Sleeping with the Enemy: My Time as an Undercover Spanish 101 Professor

Sleeping with the Enemy: My Time as an Undercover Spanish 101 Professor

Three reasons I did this:

1. I wanted to fuck mi profesora.
2. I wanted to ruin kids’ lives.
3. I wanted to actually learn some Spanish before going abroad in the fall.

I will begin with an apology: Profesora, you are one of the loves of my life, truly, but we cannot be together. The sex was great, (remember how much of the language we explored? ¡Oy!) pero at the end of the day I am a 20-year-old snake bitch who couldn’t list 20 Spanish words if you held a gun to my head (although your kind, soft hands would never do such a thing.)
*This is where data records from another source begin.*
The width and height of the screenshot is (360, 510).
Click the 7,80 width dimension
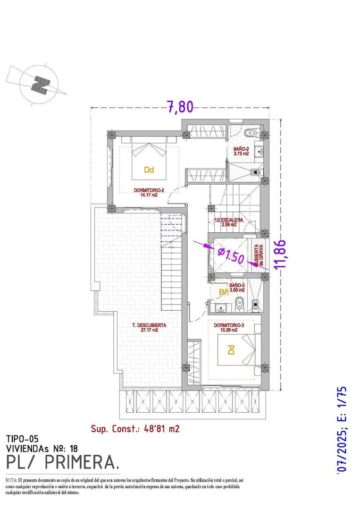180,107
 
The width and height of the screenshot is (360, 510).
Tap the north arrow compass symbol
40,84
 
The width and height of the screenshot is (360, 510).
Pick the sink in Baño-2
258,152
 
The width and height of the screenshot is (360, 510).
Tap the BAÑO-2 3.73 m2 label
242,151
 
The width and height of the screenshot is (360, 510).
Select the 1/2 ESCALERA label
229,222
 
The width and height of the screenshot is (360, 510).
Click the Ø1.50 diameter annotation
230,256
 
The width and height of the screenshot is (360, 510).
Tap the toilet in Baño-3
240,305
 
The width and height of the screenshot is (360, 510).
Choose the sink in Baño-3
220,309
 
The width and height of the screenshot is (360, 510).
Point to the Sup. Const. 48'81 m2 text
135,429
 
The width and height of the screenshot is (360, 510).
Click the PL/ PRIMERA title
62,462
How’d I get the job, you ask? Not by knowing Spanish, that’s for shit sure. So I banged my professor, filled out a job application, lied about everything (age, credentials, marital status, insurance), created a legitimately incomprehensible syllabus, and they hired me. 10 AM Spanish 101-1, here I come.

It’s the first day. I imply that they should drink before class because my partner in Spanish 101 last year told me that he shotguns before his math exams because one beer can “open your mind.” We review how to introduce yourself. I accidentally blow my own cover by saying “Me llamo Alexandra y tiene diecinueve años,” which is not only grammatically wrong, but factually wrong because I just turned veinti años and also wrong because I’m supposed to be at least like treinta años to have this job and I originally told them my name was Valeria. Whatever.
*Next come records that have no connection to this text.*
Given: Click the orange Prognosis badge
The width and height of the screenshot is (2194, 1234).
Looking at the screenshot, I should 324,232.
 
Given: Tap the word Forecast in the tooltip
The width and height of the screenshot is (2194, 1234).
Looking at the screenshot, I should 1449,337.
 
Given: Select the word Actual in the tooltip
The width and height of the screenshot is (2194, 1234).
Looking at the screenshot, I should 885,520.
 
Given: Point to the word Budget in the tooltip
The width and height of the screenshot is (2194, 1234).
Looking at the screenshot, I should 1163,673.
Long story short, I failed like 3 kids to prove a point and gave the rest A’s. I learned some Spanish by the hardo nerds correcting me all the time. They definitely knew that I was an absolute imposter, but most of my students were cool with it because I played Lil Yachty during office hours and I gave the cool ones extra credit. In the end, I got ass, an understanding of basic Spanish, and a few friends!